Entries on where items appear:
════════

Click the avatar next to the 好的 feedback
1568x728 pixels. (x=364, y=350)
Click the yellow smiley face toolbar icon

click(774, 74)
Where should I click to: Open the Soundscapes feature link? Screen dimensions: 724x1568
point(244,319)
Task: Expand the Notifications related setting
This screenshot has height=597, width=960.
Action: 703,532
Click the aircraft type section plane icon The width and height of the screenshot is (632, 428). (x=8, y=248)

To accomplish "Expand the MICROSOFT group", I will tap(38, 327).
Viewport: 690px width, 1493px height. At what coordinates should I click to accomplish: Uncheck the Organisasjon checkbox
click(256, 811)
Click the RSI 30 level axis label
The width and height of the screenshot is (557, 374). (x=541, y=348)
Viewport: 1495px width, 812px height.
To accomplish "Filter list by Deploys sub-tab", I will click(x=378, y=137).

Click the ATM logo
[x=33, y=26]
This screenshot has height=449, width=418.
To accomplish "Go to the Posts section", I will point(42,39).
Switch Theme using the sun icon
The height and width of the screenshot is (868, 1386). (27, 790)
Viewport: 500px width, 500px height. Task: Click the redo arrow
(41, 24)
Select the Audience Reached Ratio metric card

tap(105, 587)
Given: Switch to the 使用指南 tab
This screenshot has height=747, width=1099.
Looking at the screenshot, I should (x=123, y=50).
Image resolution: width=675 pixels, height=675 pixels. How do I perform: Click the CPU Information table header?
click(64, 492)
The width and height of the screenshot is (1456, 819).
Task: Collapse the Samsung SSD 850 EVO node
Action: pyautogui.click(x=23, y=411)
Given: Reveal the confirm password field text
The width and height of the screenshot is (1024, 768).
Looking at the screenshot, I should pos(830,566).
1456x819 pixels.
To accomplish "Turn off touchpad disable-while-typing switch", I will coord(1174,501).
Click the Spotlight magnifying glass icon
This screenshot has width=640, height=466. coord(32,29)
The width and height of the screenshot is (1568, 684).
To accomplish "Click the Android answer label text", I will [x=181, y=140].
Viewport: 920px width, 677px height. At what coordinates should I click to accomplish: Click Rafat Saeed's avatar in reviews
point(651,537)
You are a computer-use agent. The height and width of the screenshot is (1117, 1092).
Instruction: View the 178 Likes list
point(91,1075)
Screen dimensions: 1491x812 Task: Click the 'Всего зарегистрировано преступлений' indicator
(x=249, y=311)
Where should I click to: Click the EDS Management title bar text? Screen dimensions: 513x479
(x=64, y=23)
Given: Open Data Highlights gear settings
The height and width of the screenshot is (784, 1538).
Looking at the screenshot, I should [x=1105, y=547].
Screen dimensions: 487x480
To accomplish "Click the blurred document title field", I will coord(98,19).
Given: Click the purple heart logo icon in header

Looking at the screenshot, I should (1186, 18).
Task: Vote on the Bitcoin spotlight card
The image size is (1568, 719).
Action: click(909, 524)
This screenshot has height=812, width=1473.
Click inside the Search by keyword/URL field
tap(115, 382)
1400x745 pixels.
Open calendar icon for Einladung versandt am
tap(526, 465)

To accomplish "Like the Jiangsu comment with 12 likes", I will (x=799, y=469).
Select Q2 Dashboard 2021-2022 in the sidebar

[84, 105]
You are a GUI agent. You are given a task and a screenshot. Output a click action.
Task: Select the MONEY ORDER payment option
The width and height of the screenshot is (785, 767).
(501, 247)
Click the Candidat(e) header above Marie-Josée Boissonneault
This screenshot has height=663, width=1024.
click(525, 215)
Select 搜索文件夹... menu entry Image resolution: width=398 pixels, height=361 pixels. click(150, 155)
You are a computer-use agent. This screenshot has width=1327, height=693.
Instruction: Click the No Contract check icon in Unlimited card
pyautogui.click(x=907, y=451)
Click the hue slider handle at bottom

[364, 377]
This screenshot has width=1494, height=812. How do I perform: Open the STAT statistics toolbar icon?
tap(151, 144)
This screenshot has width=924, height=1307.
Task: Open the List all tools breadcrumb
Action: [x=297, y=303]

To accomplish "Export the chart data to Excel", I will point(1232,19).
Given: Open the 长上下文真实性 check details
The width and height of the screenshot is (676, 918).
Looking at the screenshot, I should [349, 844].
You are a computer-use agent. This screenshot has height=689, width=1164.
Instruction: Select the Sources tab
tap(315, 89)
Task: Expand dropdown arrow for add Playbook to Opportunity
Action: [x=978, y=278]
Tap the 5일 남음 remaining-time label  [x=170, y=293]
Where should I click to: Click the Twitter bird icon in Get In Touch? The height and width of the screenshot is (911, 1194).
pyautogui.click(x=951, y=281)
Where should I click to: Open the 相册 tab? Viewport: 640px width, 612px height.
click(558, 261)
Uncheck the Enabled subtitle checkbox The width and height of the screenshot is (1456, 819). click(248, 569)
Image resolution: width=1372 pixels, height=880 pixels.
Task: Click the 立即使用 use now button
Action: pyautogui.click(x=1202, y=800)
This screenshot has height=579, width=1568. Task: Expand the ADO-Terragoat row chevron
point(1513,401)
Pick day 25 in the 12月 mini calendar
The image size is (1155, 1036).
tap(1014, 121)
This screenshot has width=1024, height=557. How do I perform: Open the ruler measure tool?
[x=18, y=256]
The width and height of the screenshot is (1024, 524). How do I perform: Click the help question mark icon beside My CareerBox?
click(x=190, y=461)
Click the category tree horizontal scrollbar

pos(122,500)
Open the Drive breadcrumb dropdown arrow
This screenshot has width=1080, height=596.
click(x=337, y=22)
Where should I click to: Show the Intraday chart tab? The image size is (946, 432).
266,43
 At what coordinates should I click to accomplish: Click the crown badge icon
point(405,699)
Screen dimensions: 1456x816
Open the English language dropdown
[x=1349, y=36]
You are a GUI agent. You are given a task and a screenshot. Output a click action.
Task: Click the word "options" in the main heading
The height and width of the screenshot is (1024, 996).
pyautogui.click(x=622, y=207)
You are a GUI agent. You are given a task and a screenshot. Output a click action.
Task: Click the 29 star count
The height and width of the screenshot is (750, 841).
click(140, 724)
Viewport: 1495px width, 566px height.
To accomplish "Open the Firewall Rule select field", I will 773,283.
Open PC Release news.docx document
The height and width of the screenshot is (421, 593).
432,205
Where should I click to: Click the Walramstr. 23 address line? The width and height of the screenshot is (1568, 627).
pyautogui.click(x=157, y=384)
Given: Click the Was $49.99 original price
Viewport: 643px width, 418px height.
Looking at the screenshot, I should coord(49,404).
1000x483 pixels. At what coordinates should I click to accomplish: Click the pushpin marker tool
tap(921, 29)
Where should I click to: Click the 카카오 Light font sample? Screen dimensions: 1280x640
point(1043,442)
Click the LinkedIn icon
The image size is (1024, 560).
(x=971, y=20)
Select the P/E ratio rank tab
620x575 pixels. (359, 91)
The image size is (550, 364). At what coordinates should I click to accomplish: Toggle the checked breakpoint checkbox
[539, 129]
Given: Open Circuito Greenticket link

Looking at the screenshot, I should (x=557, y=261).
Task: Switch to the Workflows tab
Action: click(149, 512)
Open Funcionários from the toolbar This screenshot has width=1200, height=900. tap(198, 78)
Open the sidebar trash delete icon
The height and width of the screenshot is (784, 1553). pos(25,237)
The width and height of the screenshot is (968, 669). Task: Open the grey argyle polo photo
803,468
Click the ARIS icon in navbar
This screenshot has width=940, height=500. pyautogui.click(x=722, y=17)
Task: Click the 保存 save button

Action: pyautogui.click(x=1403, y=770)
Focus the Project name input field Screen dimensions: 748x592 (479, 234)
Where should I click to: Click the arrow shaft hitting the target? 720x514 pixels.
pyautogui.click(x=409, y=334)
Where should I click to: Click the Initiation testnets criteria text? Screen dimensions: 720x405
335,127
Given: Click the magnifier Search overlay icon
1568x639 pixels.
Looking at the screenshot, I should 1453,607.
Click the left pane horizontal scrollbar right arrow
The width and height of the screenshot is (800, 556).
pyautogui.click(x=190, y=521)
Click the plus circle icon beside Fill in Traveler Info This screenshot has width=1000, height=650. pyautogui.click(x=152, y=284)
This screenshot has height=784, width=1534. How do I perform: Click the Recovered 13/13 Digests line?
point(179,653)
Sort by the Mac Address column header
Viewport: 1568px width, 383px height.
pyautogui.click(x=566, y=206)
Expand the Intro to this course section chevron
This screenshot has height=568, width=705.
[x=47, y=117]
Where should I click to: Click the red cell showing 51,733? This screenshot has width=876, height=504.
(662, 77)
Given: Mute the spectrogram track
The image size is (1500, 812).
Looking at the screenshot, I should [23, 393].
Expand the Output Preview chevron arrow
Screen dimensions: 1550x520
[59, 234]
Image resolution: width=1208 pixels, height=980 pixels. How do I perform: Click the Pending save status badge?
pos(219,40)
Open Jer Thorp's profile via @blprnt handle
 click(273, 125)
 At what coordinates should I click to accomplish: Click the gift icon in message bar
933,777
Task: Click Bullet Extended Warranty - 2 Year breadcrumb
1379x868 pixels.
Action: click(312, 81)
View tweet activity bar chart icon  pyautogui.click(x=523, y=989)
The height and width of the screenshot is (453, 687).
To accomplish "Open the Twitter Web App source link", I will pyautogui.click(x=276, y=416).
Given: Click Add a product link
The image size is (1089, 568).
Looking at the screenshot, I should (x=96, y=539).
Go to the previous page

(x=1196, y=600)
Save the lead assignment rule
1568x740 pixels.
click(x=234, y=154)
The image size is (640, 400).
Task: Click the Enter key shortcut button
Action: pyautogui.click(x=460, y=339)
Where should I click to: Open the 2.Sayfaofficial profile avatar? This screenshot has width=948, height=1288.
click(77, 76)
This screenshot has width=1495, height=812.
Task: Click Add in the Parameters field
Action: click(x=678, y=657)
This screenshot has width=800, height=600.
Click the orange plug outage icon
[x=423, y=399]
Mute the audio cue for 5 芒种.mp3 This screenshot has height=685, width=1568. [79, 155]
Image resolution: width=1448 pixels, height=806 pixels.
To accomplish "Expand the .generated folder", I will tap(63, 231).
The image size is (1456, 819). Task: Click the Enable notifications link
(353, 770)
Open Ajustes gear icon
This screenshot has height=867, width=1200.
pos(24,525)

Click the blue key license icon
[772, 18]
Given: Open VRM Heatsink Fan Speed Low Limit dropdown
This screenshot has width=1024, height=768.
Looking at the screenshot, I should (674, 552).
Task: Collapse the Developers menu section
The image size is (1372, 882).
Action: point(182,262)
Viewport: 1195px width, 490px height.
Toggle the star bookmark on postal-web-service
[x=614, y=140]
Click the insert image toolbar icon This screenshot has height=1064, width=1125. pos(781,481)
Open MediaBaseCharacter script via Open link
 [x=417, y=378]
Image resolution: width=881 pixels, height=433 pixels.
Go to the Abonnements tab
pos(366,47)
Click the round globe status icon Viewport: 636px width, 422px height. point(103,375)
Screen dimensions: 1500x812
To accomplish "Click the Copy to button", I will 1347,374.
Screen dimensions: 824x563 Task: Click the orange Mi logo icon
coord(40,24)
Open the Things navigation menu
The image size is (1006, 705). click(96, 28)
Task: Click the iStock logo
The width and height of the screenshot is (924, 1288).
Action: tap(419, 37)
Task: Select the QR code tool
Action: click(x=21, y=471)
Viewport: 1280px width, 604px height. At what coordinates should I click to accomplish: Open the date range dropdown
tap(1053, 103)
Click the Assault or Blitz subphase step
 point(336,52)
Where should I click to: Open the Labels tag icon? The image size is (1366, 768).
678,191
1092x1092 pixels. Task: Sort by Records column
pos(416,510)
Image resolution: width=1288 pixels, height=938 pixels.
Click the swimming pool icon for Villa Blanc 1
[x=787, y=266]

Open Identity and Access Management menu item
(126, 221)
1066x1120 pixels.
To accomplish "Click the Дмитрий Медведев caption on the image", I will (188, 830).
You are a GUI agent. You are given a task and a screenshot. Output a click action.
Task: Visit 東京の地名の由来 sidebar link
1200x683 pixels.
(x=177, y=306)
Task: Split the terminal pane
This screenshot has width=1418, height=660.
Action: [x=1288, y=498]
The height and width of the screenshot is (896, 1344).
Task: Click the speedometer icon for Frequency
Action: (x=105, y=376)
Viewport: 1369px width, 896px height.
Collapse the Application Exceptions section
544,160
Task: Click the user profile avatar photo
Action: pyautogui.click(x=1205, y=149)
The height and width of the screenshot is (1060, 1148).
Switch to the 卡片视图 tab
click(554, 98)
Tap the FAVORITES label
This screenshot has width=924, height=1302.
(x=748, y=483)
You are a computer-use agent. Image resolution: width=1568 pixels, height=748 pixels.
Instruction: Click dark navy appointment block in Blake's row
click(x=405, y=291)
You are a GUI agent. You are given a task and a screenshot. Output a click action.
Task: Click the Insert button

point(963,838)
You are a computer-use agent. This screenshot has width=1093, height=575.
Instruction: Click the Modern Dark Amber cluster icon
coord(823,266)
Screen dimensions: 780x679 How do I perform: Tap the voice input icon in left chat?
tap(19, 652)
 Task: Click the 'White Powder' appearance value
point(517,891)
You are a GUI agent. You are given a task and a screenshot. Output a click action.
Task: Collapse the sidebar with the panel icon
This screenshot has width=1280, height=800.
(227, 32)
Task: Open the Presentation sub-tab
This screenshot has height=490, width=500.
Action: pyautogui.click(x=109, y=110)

════════

### Exercise prompt
Copy out the lines word for word, from the first line of the entries through the line containing "click(256, 811)".

### Full output
Click the avatar next to the 好的 feedback
1568x728 pixels. (x=364, y=350)
Click the yellow smiley face toolbar icon

click(774, 74)
Where should I click to: Open the Soundscapes feature link? Screen dimensions: 724x1568
point(244,319)
Task: Expand the Notifications related setting
This screenshot has height=597, width=960.
Action: 703,532
Click the aircraft type section plane icon The width and height of the screenshot is (632, 428). (x=8, y=248)

To accomplish "Expand the MICROSOFT group", I will tap(38, 327).
Viewport: 690px width, 1493px height. At what coordinates should I click to accomplish: Uncheck the Organisasjon checkbox
click(256, 811)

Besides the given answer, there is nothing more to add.